Si vous êtes médecin, patient, ou simplement un citoyen concerné, voici ce que vous pouvez faire :- Questionnez les prescripteurs : pourquoi ce médicament est-il encore cher ? Un générique existe-t-il ?
- Signalez les publicités mensongères sur les génériques à l’agence de santé locale.
- Appuyez les organisations qui luttent pour l’accès aux médicaments.
- En Europe, déposez une plainte auprès de votre autorité nationale de concurrence si vous soupçonnez un retard abusif.
- En Chine ou aux États-Unis, les plaintes anonymes peuvent être transmises à la FTC ou à la SAMR (Autorité chinoise de la concurrence).
La concurrence dans les génériques n’est pas un luxe. C’est une question de vie ou de mort.
Qu’est-ce que le Hatch-Waxman Act et pourquoi est-il important pour les génériques ?
Le Hatch-Waxman Act, adopté en 1984 aux États-Unis, a créé un cadre juridique pour accélérer l’entrée des médicaments génériques sur le marché. Il permet aux fabricants de génériques de déposer une demande simplifiée (ANDA) sans refaire tous les essais cliniques, à condition de prouver l’équivalence avec le médicament d’origine. En échange, il accorde au premier générique à contester un brevet une exclusivité de 180 jours. Ce système a permis aux génériques d’atteindre plus de 90 % des prescriptions aux États-Unis, générant des milliards d’économies pour les patients.
Qu’est-ce qu’un accord de pay-for-delay ?
Un accord de pay-for-delay est un contrat secret entre un laboratoire fabricant d’un médicament breveté et un producteur de générique. Le laboratoire paie le générique pour qu’il reporte son entrée sur le marché. Cela permet au breveté de prolonger son monopole sans avoir à prouver que son brevet est valide. Ces accords sont illégaux aux États-Unis depuis la décision de la Cour suprême dans FTC v. Actavis (2013), mais ils persistent sous des formes plus cachées.
Comment les laboratoires empêchent-ils l’entrée des génériques sans violer les brevets ?
Ils utilisent plusieurs stratagèmes : ils listent des brevets inutiles dans l’Orange Book pour bloquer les génériques, déposent des pétitions citoyennes pour retarder l’approbation de la FDA, modifient légèrement leur médicament (product hopping) pour détourner les prescriptions, ou diffusent des informations fausses sur la qualité des génériques.

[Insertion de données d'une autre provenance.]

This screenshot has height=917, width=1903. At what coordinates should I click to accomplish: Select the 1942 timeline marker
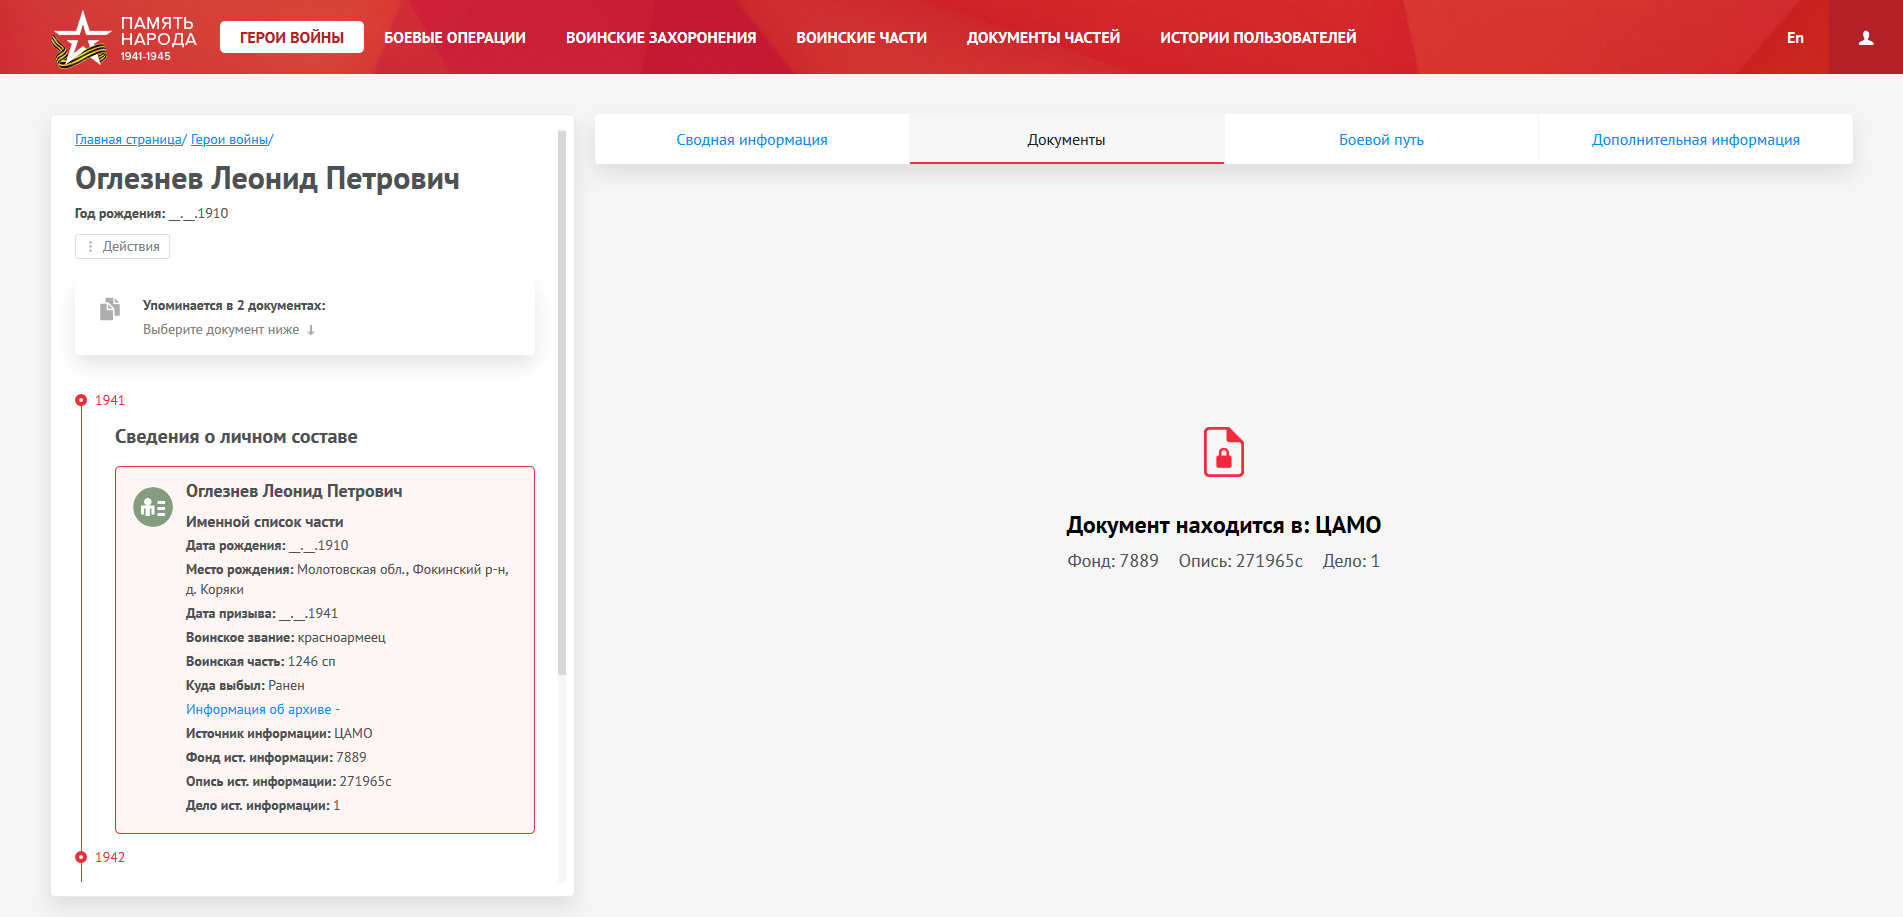coord(82,857)
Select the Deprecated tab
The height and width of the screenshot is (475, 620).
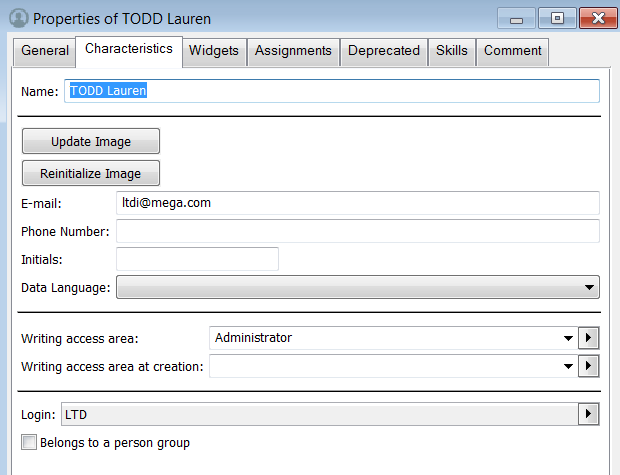(383, 51)
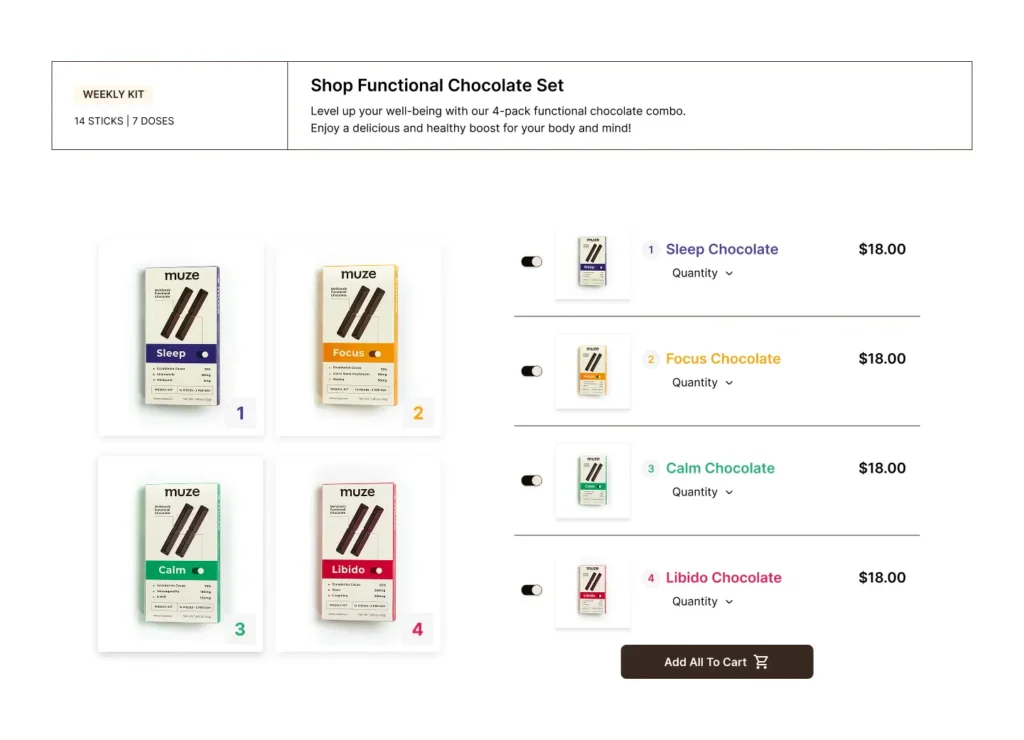Disable the Calm Chocolate selection switch

[x=531, y=481]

Ces pratiques ne violent pas directement les brevets, mais elles entravent la concurrence de manière illégale.
Les génériques sont-ils aussi sûrs que les médicaments d’origine ?

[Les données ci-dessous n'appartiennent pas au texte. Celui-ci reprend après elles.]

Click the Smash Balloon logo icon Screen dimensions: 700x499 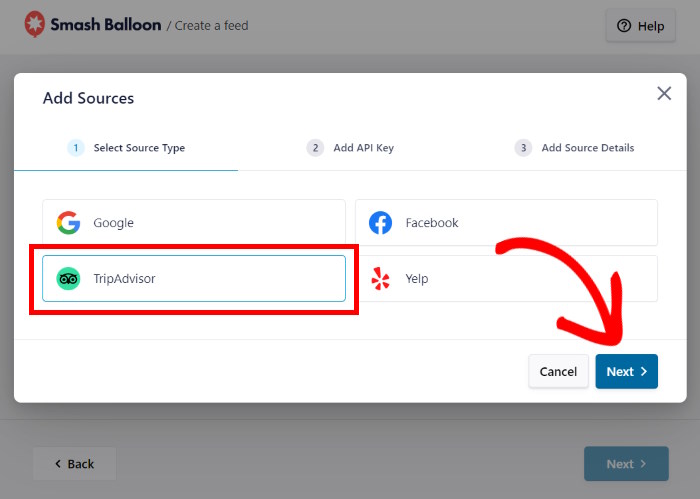pos(35,24)
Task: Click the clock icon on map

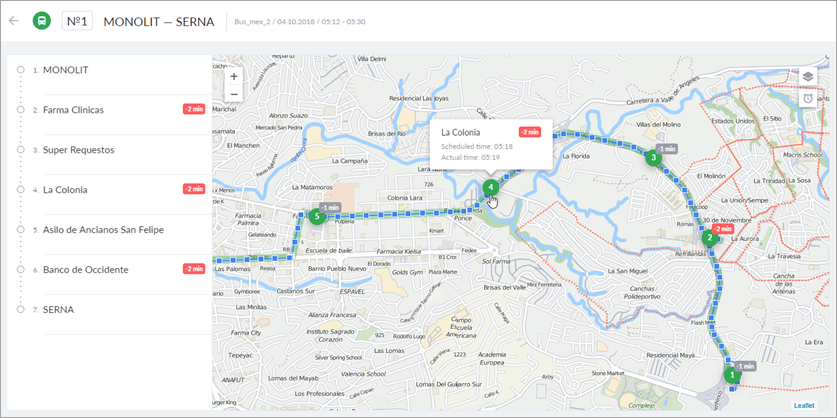Action: click(807, 98)
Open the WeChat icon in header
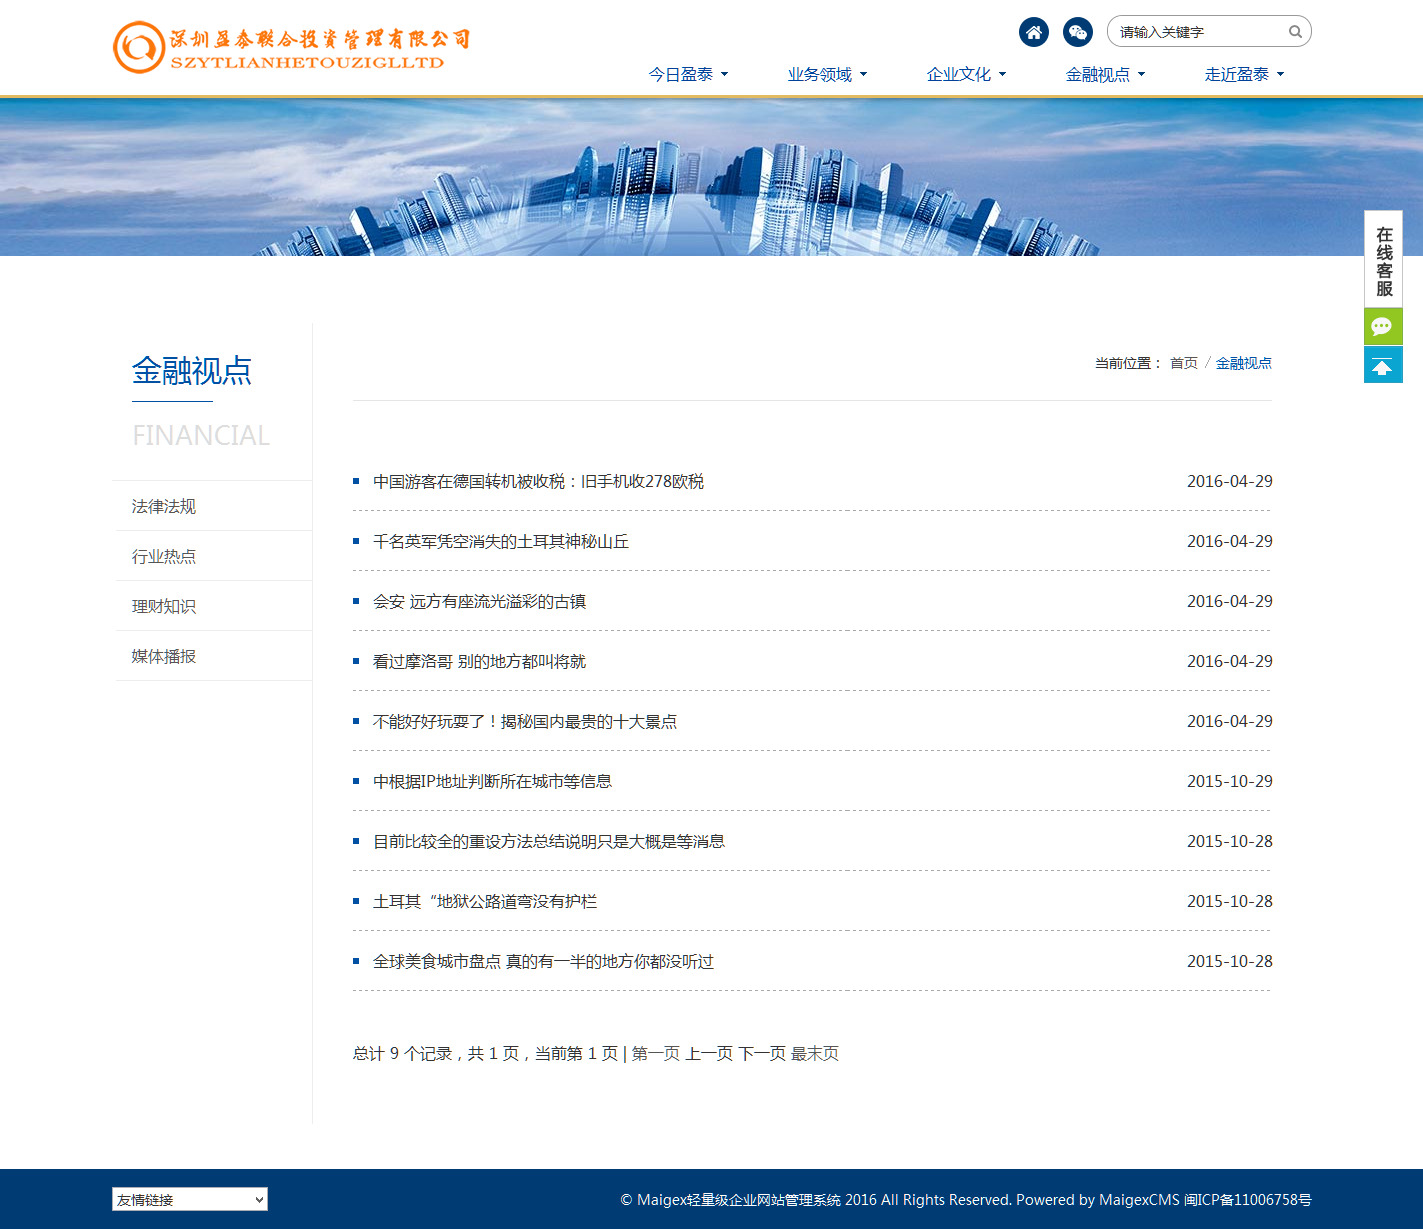This screenshot has width=1423, height=1229. (1077, 32)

Oui. Pour être approuvé, un générique doit prouver qu’il contient la même substance active, dans la même dose, et qu’il est absorbé de la même manière que le médicament d’origine. La FDA et l’EMA (Agence européenne des médicaments) exigent des tests rigoureux. Les études montrent que les génériques sont tout aussi efficaces et sûrs. Les campagnes de dénigrement sont souvent financées par les laboratoires d’origine pour protéger leurs marges.
Pourquoi les prix des médicaments restent-ils élevés même après l’expiration du brevet ?
Parce que l’entrée des génériques est souvent bloquée par des pratiques anticoncurrentielles : pay-for-delay, product hopping, abus du système de brevets, ou désinformation. Même si le brevet est expiré, si aucun générique n’arrive sur le marché, le prix reste élevé. Dans certains cas, plusieurs années s’écoulent avant que la concurrence ne se développe réellement.